======== 本题材料 ========
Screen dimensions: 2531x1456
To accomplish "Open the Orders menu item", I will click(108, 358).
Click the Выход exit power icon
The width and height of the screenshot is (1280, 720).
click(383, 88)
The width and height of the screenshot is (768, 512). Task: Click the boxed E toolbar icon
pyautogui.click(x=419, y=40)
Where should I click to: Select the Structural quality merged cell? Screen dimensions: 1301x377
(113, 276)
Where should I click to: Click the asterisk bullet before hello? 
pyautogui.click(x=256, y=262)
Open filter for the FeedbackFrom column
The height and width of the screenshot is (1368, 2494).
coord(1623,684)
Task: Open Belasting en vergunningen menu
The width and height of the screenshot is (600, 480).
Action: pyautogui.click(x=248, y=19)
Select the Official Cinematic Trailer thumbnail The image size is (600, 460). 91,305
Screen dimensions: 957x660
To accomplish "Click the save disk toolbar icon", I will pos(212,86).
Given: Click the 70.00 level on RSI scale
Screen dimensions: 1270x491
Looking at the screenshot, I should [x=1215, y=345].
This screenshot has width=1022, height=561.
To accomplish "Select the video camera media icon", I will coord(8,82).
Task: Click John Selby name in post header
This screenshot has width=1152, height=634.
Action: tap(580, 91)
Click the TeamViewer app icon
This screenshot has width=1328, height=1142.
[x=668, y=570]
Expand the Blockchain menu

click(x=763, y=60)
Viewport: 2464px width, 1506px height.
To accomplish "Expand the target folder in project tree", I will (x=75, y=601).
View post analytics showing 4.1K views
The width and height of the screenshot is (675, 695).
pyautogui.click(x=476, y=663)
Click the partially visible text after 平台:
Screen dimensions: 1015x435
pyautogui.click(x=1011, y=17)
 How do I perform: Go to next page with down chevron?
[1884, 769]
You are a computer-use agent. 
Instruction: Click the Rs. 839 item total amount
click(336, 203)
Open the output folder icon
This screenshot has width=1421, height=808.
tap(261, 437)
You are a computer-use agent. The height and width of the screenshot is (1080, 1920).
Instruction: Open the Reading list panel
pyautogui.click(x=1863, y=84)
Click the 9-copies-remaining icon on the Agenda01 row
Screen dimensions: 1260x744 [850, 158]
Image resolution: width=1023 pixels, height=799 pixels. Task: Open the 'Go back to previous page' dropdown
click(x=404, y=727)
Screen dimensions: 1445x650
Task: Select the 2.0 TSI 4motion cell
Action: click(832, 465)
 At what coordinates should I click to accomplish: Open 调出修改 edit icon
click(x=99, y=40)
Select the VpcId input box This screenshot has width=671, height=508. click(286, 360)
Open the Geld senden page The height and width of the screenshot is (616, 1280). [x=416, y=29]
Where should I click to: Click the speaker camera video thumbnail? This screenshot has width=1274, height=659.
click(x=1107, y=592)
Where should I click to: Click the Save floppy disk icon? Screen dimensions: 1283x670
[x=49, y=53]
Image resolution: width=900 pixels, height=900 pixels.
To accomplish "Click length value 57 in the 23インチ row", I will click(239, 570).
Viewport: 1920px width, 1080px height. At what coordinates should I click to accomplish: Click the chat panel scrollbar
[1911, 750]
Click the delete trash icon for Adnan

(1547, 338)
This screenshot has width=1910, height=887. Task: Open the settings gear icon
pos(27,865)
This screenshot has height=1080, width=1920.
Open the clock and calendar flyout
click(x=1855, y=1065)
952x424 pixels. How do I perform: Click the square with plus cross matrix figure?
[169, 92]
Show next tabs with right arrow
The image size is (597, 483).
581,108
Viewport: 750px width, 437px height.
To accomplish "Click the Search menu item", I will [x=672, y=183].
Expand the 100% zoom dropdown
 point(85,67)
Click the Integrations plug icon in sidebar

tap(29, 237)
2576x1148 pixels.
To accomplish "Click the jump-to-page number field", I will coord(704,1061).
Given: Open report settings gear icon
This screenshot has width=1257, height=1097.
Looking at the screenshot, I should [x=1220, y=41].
========
请把材料中从含有“Click the partially”的那一行起、到含有“pyautogui.click(x=1863, y=84)”的那一行止的各行逐字照抄出来，首尾两行都要包括。

## 练习答案
Click the partially visible text after 平台:
Screen dimensions: 1015x435
pyautogui.click(x=1011, y=17)
 How do I perform: Go to next page with down chevron?
[1884, 769]
You are a computer-use agent. 
Instruction: Click the Rs. 839 item total amount
click(336, 203)
Open the output folder icon
This screenshot has width=1421, height=808.
tap(261, 437)
You are a computer-use agent. The height and width of the screenshot is (1080, 1920).
Instruction: Open the Reading list panel
pyautogui.click(x=1863, y=84)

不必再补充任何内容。